» **MATERIALS PROVIDED**
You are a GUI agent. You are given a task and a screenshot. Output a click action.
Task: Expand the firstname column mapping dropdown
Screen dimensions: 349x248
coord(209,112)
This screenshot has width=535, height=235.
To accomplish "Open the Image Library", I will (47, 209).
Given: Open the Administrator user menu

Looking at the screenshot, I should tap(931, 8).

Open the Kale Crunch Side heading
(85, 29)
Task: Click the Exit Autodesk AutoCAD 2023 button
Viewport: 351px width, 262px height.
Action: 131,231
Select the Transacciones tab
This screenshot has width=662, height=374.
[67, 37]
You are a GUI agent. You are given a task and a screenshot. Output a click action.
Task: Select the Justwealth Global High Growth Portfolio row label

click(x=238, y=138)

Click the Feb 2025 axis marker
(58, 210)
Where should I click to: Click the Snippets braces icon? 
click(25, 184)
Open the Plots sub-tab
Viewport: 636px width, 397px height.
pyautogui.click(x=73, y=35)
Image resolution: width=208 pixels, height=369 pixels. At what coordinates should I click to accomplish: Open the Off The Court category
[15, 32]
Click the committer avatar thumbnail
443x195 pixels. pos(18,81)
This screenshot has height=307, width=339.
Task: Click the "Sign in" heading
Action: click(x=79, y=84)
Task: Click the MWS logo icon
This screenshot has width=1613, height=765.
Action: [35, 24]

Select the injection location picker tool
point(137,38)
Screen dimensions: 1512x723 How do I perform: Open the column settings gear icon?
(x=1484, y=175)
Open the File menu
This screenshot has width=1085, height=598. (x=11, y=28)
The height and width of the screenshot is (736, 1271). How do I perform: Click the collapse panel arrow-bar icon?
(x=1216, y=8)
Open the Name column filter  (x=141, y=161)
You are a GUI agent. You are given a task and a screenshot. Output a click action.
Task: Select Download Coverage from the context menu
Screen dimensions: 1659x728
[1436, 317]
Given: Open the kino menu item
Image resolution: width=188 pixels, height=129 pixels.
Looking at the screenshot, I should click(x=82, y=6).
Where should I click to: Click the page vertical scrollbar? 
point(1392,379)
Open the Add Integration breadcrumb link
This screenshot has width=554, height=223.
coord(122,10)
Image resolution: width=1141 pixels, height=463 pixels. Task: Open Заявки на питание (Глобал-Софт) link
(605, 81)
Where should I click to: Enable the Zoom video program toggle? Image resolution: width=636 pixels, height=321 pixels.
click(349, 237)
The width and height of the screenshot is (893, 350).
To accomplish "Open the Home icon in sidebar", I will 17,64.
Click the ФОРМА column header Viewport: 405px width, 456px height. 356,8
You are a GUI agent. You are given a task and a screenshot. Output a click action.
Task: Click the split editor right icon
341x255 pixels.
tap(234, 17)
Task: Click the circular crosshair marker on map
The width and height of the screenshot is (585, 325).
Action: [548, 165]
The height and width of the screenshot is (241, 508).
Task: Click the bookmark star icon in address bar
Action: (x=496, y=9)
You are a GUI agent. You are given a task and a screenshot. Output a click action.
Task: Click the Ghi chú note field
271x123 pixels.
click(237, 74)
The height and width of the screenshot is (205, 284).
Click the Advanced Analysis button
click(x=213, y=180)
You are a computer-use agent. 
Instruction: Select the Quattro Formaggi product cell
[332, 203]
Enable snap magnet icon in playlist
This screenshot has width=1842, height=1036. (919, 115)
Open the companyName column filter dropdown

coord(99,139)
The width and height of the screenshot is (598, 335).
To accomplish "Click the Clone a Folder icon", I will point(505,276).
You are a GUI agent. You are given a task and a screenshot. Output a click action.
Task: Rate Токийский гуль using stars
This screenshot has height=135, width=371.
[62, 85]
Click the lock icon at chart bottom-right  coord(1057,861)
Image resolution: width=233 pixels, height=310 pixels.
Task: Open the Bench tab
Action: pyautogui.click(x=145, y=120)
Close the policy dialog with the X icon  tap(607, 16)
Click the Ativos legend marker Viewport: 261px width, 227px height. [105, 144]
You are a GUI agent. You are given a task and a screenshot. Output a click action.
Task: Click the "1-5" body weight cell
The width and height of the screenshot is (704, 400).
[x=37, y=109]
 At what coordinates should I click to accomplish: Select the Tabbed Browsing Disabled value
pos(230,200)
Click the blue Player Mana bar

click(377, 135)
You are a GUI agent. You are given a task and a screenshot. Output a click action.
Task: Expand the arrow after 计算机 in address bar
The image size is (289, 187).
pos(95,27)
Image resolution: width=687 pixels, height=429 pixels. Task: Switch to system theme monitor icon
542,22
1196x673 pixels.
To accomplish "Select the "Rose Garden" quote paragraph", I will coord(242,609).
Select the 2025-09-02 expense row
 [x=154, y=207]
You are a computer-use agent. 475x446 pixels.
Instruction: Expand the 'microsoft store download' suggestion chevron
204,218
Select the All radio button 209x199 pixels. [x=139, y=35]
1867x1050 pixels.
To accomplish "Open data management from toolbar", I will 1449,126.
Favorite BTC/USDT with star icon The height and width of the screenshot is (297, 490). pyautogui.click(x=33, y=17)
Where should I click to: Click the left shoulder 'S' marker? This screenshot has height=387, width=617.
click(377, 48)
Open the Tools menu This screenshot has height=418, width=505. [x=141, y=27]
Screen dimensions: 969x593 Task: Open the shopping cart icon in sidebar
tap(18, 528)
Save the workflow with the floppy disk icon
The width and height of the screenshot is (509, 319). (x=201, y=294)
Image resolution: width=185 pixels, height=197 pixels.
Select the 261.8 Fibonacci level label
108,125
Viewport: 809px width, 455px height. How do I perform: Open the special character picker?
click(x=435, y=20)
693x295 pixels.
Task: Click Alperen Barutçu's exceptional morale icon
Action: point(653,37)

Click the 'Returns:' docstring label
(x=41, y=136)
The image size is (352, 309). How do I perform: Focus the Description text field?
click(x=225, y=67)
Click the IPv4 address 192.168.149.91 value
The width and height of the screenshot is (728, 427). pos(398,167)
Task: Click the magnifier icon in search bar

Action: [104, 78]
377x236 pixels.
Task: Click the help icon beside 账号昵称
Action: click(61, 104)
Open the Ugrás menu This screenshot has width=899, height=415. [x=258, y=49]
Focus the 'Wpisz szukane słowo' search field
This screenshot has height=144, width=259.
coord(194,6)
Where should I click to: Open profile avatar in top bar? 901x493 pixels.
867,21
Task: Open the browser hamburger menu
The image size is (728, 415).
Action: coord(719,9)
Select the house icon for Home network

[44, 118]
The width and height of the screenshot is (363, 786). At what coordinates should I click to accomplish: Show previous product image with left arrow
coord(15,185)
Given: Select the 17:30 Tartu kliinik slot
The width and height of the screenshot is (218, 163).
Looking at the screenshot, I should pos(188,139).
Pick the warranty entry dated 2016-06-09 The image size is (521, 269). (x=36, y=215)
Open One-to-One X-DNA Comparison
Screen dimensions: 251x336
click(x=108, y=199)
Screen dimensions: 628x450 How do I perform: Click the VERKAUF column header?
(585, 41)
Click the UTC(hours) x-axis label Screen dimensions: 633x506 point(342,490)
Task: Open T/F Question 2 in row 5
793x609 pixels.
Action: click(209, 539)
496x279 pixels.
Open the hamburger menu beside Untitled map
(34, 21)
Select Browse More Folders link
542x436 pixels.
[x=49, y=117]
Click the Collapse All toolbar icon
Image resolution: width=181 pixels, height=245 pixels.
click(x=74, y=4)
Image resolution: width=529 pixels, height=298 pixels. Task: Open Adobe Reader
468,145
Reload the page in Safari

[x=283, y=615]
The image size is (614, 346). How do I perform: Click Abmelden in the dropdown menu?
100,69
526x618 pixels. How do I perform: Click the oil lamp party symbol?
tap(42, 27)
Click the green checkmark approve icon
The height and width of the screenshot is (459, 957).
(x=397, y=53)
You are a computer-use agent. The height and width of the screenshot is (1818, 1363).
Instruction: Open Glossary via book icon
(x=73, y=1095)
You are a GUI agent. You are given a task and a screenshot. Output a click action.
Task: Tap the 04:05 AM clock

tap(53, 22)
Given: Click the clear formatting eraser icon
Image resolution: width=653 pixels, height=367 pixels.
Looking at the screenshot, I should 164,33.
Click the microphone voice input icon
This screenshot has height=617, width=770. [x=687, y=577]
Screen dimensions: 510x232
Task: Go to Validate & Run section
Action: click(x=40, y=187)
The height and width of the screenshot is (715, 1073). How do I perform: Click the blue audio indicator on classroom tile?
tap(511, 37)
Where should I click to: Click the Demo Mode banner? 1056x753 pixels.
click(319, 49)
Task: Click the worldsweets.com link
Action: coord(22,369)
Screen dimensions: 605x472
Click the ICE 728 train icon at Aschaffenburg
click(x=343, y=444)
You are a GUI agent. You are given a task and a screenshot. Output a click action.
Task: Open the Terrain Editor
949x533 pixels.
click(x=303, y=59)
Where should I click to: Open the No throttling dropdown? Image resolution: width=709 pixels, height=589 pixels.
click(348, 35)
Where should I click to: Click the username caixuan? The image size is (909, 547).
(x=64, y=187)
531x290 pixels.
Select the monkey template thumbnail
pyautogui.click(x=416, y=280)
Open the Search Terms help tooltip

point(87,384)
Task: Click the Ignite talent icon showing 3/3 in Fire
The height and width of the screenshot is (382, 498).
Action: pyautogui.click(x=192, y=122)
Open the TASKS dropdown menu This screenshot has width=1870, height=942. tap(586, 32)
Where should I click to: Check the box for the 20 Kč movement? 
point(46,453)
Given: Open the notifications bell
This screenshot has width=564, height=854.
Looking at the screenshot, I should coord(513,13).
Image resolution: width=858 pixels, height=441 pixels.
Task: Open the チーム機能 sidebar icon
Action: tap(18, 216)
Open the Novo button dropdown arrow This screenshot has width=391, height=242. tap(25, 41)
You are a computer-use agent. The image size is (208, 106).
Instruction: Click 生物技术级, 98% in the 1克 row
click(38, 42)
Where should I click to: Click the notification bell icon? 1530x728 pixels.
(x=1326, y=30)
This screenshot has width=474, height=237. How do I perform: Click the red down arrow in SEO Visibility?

» **DIRECTIVE**
Turn the lines into a numbered list, starting with the line that contains "Screen dimensions: 628x450" and going on through the line that contains "Action: click(x=40, y=187)", and leave out any blank lines.

» **FINAL RESULT**
1. Screen dimensions: 628x450 How do I perform: Click the VERKAUF column header?
2. (585, 41)
3. Click the UTC(hours) x-axis label Screen dimensions: 633x506 point(342,490)
4. Task: Open T/F Question 2 in row 5
5. 793x609 pixels.
6. Action: click(209, 539)
7. 496x279 pixels.
8. Open the hamburger menu beside Untitled map
9. (34, 21)
10. Select Browse More Folders link
11. 542x436 pixels.
12. [x=49, y=117]
13. Click the Collapse All toolbar icon
14. Image resolution: width=181 pixels, height=245 pixels.
15. click(x=74, y=4)
16. Image resolution: width=529 pixels, height=298 pixels. Task: Open Adobe Reader
17. 468,145
18. Reload the page in Safari
19. [x=283, y=615]
20. The image size is (614, 346). How do I perform: Click Abmelden in the dropdown menu?
21. 100,69
22. 526x618 pixels. How do I perform: Click the oil lamp party symbol?
23. tap(42, 27)
24. Click the green checkmark approve icon
25. The height and width of the screenshot is (459, 957).
26. (x=397, y=53)
27. You are a computer-use agent. The height and width of the screenshot is (1818, 1363).
28. Instruction: Open Glossary via book icon
29. (x=73, y=1095)
30. You are a GUI agent. You are given a task and a screenshot. Output a click action.
31. Task: Tap the 04:05 AM clock
32. tap(53, 22)
33. Given: Click the clear formatting eraser icon
34. Image resolution: width=653 pixels, height=367 pixels.
35. Looking at the screenshot, I should 164,33.
36. Click the microphone voice input icon
37. This screenshot has height=617, width=770. [x=687, y=577]
38. Screen dimensions: 510x232
39. Task: Go to Validate & Run section
40. Action: click(x=40, y=187)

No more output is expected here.